If prisoners killed time by writing, soldiers killed time by killing. Basing his novel on interviews and close reading of veterans’ statements, Stephen Crane in The Red Badge of Courage depicted the compression and warping of time that came to soldiers on the battlefield.The expression also applied to any engagement not necessarily part of a major campaign, any kind of side or peripheral activity. The Chicago Tribune reported in early 1863 that Union forces took a break from trying to capture Vicksburg and “while killing time at Napoleon . . . amused themselves” by steaming up the Arkansas River to capture a Confederate fort at Arkansas Post. They took 5,000 prisoners. But the little battle was anything but easy or bloodless, as Union forces took over a thousand casualties in direct attacks on Confederate entrenched rifle pits. The Arkansas Post expedition, led by Major General John McClernand, diverted the Union Army from its main task of dislodging Vicksburg for a while and seemed to some a waste of time and resources.

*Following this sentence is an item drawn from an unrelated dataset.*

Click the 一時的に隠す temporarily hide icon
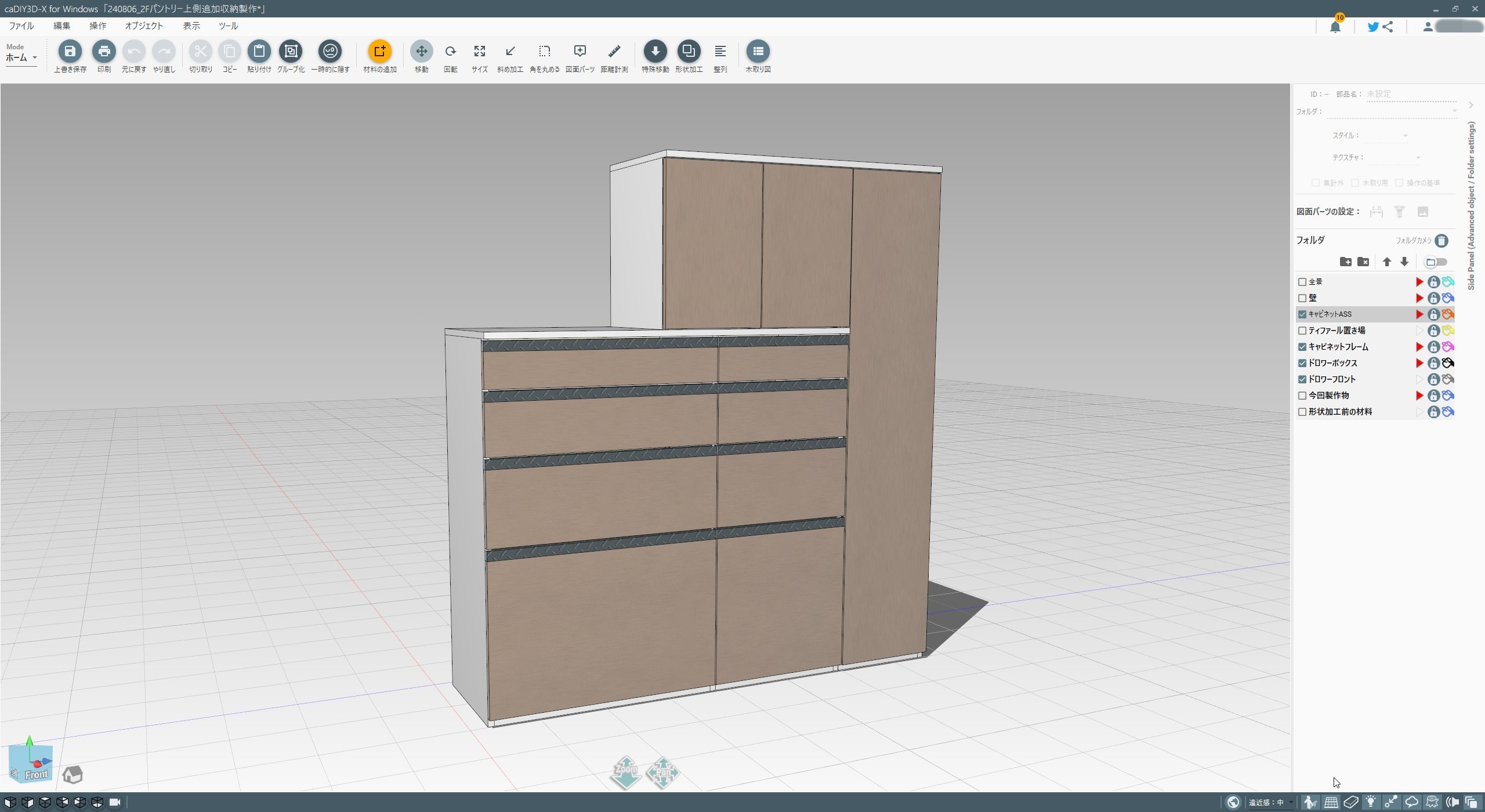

During the Civil War, the subject of who should be able to kill time became especially relevant in the South as slavery collapsed and Northern commanders attempted to convert the region to free labor. In Louisiana General Nathaniel Banks instituted a contract labor system on cotton plantations, but the results according to some observers were a failure because former slaves killed time rather than worked for their former masters.According to a correspondent for The New York Times in New Orleans, slavery had ended but the Banks experiment with free labor was a disaster. The “crying evil” was the “incorrigable [sic] indolence of the negroes, and with it the lack of power to make the niggers work.” (October 30, 1864) This summary assessment came almost word-for-word from the lips of southern planters, who all of a sudden appeared even to some Northern Republicans as wise and correct in their forceful control of black labor.

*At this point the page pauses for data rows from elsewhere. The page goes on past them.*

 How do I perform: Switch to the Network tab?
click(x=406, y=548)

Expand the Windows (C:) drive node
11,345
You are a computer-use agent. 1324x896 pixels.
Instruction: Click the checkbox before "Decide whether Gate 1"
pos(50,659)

The issue of freedom was whether black southerners could control their own time. The New York Times reported that between January 1864 and October 1864 black men on the Louisiana plantations had literally “lost ten hundred and ninety days” by “killing time.” Worse, the black women too had lost time, more than the men. Given what we know now about the role of enslaved women in plantation agriculture’s success across the South, the importance of black women withdrawing their time in 1864 becomes even more significant.

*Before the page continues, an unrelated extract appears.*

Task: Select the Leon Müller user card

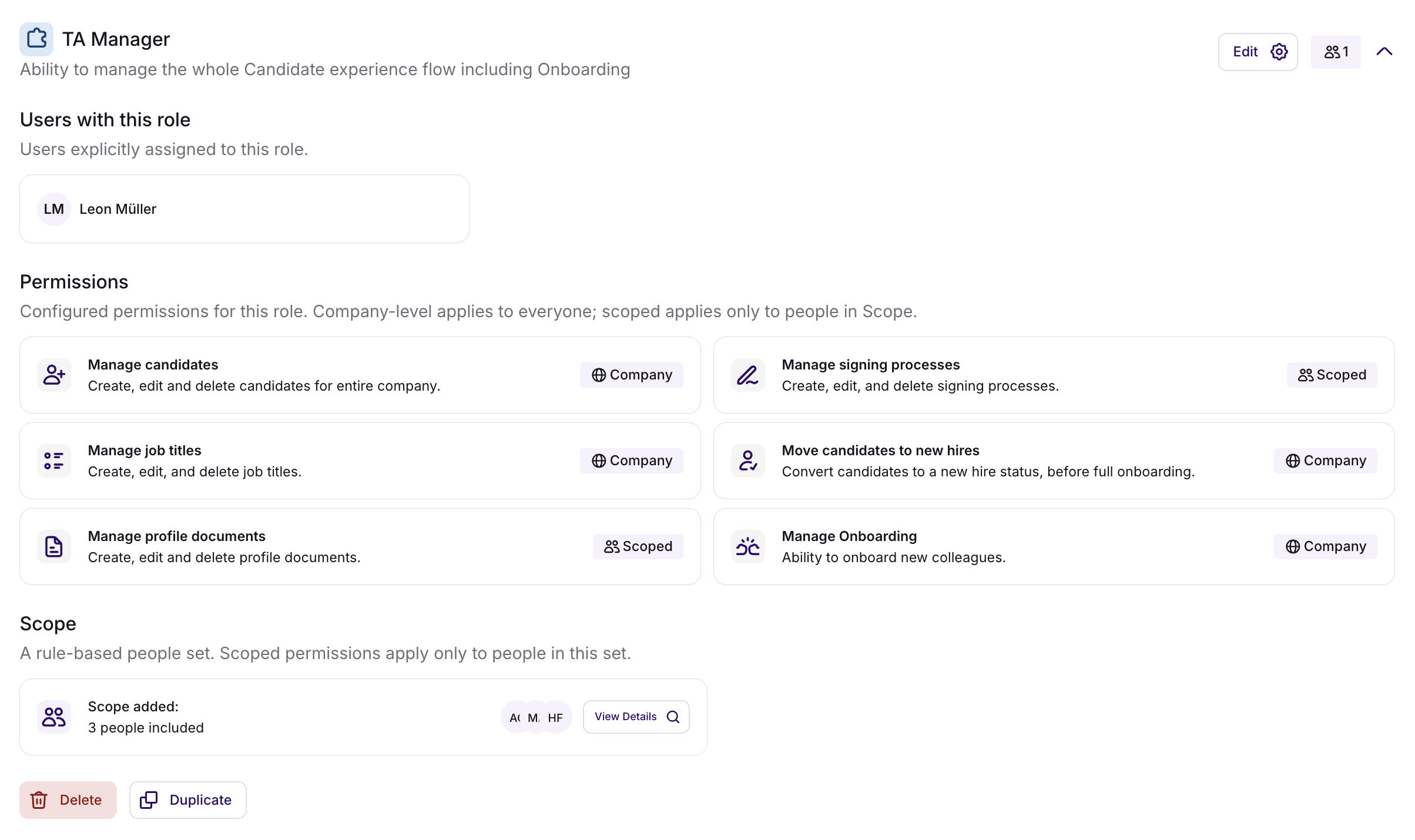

Emancipation, the self emancipation Thoreau wrote about, came down to freeing oneself from the constraints of seeing time as a commodity. To live with the acute awareness of the present was to step outside of time. The time that surrounded the moment of emancipation or that came with battlefield engagement were remarkably similar in their effects on former slaves and common soldiers. Killing time, which had been the somewhat exclusive luxury of the wealthy in the 1850s, was transformed in the Civil War as more Americans participated in time set apart from commercial value. Whether this emancipation would last and what effects it would have were unclear in 1865, only the aftermath of the war would tell.